>> BEGIN DOCUMENT SEGMENT

We could have gone with lower-level abstraction, e.g., thread pool
with coroutines, but decided that we get more mileage from an actor
runtime. We see coroutines just as the syntactic sugar that make the
inversion of control more reasonable to understand through straight-line
code, but it's not a new messaging capability in the context of the actor
model implementation we use, which allows for arbitrary messaging and
synchronization patterns - all fully asynchronous, i.e., non-blocking by
yielding to the scheduler. Calling .then(...) on when a message arrives is
effectively a future, and we frequently create response promises and
message delegation patterns, often implicitly through the runtime simply by
returning a value in a lambda. We also challenged the overhead of an actor
compared to a light-weight task, but found that even creating millions of
actors in parallel in CAF still doesn't cause memory pressure or
substantially more cache misses. At the end, we could not find a reason to
*not* go with CAF, and we don't regret this choice to date. To date, we
work with the experimental credit-based streaming feature of CAF that gives
Flink-like streaming semantics though actor-based backpressure. Once again,
a single powerful abstraction to pretty much address all our needs in
scalable distributed systems that is close to the hardware as well.

I hope this helps making better decisions in finding the right abstractions
for you. I've used the actor model as a vehicle for my arguments, but there
are other isomorphic models and vocabulary (e.g., CSP). The main point I
want to get across is that thinking too low-level and single-solution (only
threapools, just coroutines, etc.) may result in a local instead of global
optimum.

    Matthias


On Mon, Sep 21, 2020 at 9:38 PM Ben Kietzman <b...@ursacomputing.com> wrote:

> FWIW boost.coroutine and boost.asio provide composable coroutines,
> non blocking IO, and configurable scheduling for CPU work out of the box.
>
> The boost libraries are not lightweight but they are robust and
> cross platform, so I think asio is worth consideration.
>
> On Sat, Sep 19, 2020 at 8:22 PM Wes McKinney <wesmck...@gmail.com> wrote:
>
> > I took a look at https://github.com/kpamnany/partr and Julia's
> > production iteration of that -- kpamnany/partr depends on
> > libconcurrent's coroutine implementation which does not work on
> > Windows. It appears that Julia is using libuv instead. If we're
> > looking for a lighter-weight C coroutine implementation, there is
> > http://software.schmorp.de/pkg/libcoro.html, but either way there is
> > quite a bit of systems work to create something that can work for
> > Arrow.
> >
> > I don't have an intuition whether depth-first scheduling (what Julia
> > is doing) or breadth-first scheduling (aka "work stealing" -- which is
> > what Intel's TBB library does [1]) will work better for our use cases.

>> END DOCUMENT SEGMENT
>> BEGIN DATA

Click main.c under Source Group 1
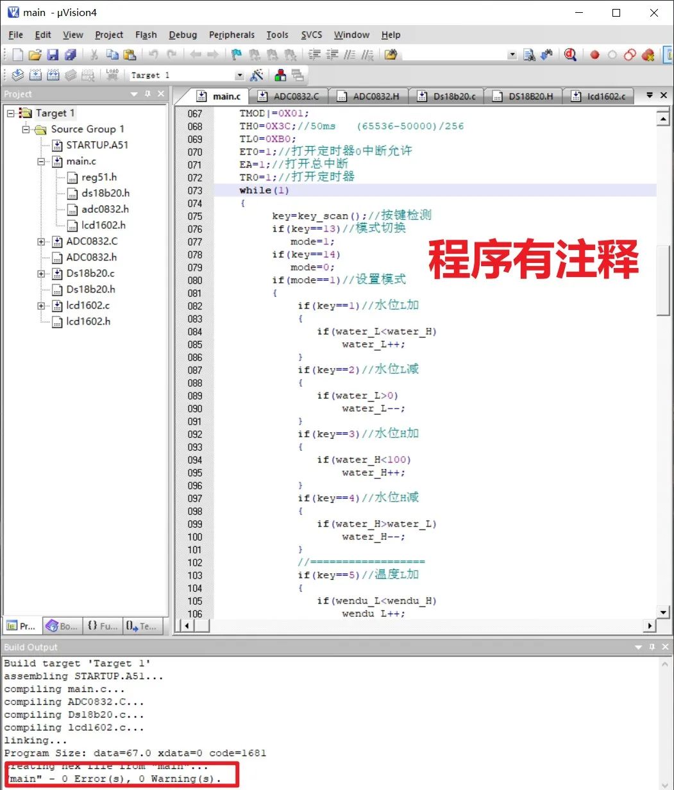The width and height of the screenshot is (674, 790). pyautogui.click(x=80, y=161)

>> END DATA

#### WHAT THIS TASK INVOLVES
Resume the thread on concurrency abstractions, picking up right after its last line. The material has no connection to the thread on concurrency abstractions.

#### RESULT FOR THIS TASK
> > But I believe that we need to figure out a programming model (probably
> > based on composable futures and continuations given what we are
> > already doing) that hides the details of which coroutine/threading
> > runtime.
> >
> > A follow-on project would likely be to define a non-blocking API for
> > our various IO interfaces that composes with the rest of the thread
> > scheduling machinery.
> >
> > Either way, this problem is definitely non-trivial so we should figure
> > out what "default" approach we can implement that is compatible with
> > our "minimal dependency core build" approach in C++ (which may involve
> > vendoring some third party code, but not sure if vendoring TBB is a
> > good idea) and go and do that. If anyone would like to be funded to
> > work on this problem, please get in touch with me offline.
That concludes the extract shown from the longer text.